I had my husband’s support.
Access to healthier food.
The time to focus on healing.
Not everyone has that.
And even if they do?
No one owes you thinness.
No one owes you beauty.
No one owes you looking “put together” all the time.
Because at the end of the day?
They’re still people.
They still deserve kindness.
Dignity.
Respect.
---
Losing the Weight...But Not Forgetting:
Today, I’ve lost the 70 pounds.
I’m back to a M/L.
I’m slowly rebuilding my confidence and feeling like myself again.
But here’s the thing no one tells you: after being that big for 2.5 years, you don’t just see yourself as “small” again overnight.
It wasn’t until one day when I put on a medium-sized pajama set and it actually fit that I paused and thought:
Wow.

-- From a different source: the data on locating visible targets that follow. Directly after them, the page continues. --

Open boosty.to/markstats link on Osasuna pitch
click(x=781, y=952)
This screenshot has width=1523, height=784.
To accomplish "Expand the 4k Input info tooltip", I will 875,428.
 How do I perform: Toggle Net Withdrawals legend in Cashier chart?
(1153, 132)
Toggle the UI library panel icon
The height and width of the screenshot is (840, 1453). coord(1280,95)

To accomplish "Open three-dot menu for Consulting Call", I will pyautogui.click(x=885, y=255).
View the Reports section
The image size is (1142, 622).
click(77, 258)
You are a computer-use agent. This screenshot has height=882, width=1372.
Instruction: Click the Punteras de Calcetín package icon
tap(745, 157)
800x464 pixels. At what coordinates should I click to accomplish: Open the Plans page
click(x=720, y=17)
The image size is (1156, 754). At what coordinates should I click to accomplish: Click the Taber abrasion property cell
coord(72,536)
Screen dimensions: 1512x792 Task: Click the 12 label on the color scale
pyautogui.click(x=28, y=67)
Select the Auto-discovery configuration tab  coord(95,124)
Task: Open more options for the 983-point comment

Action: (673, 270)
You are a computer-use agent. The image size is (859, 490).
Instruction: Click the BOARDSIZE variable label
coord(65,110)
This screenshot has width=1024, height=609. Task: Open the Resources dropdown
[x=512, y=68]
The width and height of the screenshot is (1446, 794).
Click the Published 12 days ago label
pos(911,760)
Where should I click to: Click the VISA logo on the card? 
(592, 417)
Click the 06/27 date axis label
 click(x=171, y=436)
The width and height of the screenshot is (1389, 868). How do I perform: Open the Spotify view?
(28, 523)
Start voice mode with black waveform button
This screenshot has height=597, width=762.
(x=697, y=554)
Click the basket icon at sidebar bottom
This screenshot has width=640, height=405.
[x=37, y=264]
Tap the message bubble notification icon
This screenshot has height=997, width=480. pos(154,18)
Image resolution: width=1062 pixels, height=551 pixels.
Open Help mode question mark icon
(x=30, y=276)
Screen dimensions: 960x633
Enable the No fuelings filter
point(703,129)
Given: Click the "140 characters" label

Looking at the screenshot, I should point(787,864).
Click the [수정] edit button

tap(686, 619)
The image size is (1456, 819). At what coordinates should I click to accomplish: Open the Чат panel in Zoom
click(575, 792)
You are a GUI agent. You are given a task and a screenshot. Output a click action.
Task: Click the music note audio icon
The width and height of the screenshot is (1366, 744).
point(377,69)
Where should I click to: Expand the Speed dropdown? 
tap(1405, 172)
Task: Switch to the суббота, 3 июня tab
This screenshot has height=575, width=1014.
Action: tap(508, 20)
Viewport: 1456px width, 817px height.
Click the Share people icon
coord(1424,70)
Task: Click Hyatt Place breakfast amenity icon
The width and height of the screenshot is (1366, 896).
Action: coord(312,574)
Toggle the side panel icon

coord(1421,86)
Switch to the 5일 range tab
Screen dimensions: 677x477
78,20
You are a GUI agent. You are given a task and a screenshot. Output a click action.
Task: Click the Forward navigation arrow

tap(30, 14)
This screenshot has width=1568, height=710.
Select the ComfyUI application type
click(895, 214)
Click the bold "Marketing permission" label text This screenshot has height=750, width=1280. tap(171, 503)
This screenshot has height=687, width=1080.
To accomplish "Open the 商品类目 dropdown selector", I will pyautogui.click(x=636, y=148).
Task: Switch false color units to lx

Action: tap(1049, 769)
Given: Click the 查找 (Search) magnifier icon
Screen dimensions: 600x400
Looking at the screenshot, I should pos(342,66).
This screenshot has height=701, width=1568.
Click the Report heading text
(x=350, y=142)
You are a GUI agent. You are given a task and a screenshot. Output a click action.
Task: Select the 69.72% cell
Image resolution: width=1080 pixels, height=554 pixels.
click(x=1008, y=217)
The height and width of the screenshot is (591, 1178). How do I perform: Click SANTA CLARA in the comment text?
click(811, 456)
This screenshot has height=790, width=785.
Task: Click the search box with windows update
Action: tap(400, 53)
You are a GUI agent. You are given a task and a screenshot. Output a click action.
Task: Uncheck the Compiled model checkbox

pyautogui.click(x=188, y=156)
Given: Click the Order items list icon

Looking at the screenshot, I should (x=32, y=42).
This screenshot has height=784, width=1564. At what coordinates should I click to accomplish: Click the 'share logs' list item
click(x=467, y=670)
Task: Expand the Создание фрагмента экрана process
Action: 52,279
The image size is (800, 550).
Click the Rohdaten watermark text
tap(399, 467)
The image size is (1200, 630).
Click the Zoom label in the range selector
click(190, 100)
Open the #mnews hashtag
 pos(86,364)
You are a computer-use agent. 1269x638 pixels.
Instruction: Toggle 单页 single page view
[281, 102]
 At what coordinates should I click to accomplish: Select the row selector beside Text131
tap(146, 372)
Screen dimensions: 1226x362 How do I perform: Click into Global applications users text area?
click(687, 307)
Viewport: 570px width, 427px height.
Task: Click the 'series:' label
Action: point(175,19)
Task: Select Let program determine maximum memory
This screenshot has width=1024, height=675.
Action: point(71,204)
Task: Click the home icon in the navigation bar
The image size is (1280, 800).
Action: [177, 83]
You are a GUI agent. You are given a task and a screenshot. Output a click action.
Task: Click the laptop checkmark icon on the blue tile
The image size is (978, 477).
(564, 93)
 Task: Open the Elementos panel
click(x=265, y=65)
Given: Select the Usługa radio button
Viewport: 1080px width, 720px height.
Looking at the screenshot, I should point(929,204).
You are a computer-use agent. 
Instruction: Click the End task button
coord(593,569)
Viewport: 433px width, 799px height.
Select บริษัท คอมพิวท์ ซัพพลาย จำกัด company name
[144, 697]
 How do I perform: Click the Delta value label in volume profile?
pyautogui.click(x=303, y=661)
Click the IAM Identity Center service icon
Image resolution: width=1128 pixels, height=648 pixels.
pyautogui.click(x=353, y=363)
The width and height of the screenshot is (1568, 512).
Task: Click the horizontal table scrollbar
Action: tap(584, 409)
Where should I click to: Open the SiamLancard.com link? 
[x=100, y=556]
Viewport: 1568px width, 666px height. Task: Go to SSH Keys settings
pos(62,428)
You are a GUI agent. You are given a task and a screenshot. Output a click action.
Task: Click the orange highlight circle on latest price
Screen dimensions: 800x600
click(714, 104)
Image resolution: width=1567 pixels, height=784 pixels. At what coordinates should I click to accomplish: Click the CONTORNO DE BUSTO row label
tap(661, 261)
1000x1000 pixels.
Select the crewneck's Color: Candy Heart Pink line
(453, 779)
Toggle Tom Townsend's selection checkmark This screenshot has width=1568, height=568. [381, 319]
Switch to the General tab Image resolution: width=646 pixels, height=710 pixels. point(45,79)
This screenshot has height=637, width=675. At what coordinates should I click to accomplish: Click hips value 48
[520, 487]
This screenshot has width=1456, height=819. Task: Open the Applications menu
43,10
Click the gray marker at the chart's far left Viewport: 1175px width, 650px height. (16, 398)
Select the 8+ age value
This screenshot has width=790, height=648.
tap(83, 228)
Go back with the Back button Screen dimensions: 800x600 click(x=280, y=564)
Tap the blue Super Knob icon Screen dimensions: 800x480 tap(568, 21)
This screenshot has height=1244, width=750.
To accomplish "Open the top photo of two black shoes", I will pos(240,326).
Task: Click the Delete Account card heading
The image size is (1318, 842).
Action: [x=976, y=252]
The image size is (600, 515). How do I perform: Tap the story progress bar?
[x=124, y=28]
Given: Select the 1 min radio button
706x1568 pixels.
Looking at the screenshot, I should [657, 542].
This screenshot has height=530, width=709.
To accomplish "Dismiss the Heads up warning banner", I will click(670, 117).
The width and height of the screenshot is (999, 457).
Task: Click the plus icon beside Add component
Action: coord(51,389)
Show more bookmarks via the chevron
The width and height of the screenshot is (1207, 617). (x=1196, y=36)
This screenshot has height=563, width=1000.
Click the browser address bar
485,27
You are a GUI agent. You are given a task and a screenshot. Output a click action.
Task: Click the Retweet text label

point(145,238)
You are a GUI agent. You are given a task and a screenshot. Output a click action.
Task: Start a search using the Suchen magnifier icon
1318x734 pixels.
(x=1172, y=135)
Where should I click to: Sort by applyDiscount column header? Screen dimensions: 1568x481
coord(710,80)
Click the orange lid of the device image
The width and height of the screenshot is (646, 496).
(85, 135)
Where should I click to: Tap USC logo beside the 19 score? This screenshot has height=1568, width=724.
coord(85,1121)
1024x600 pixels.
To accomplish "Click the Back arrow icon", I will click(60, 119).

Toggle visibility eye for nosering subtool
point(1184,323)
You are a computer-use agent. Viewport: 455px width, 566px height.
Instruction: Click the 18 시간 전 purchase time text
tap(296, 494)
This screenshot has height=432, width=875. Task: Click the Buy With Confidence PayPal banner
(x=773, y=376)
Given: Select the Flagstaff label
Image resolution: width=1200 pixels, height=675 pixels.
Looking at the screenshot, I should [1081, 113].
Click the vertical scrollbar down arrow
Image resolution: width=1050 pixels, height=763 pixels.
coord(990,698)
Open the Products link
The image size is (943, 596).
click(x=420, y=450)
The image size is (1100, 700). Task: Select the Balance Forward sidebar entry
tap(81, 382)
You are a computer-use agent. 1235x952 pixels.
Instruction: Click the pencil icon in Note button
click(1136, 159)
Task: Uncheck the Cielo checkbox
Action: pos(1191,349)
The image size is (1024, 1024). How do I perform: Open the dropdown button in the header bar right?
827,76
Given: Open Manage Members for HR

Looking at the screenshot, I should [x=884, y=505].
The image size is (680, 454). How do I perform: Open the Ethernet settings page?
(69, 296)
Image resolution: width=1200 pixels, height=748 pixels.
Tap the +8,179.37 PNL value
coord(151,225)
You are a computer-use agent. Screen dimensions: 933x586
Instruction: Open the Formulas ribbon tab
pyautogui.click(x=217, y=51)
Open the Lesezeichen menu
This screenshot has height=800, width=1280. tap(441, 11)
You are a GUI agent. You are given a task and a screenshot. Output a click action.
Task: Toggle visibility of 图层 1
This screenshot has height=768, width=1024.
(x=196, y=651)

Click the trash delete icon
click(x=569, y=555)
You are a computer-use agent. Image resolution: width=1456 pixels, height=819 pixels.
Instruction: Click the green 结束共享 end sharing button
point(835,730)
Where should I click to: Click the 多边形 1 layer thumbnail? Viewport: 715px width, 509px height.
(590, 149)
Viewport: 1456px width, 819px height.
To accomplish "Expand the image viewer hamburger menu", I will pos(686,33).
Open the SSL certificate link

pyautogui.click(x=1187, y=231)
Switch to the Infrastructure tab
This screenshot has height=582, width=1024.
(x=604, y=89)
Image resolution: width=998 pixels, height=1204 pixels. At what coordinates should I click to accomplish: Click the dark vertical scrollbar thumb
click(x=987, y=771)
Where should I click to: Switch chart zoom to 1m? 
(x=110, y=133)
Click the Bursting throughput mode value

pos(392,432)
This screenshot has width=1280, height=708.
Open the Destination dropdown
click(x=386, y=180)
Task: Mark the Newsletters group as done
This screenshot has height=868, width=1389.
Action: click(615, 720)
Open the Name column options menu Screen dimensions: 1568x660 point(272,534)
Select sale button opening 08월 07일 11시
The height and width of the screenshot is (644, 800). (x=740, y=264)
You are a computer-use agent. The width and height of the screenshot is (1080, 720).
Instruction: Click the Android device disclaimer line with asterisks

I’m really here again.
It was such a strange, emotional and beautiful moment...And there have been other moments, too...
When people started holding doors for me again.
Smiling at me again.
Complimenting me again.
When babies looked at me with that open, delighted gaze I used to take for granted.
Again,I used to love all that
Now, it feels a little bittersweet...
Because I see the truth in it.
I see how differently the world treats you when you’re considered “pretty” or “thin” or “put together.”
---
Another Thing I'm Grateful For:
My husband and I fell for each other at a time when neither of us were at our physical best.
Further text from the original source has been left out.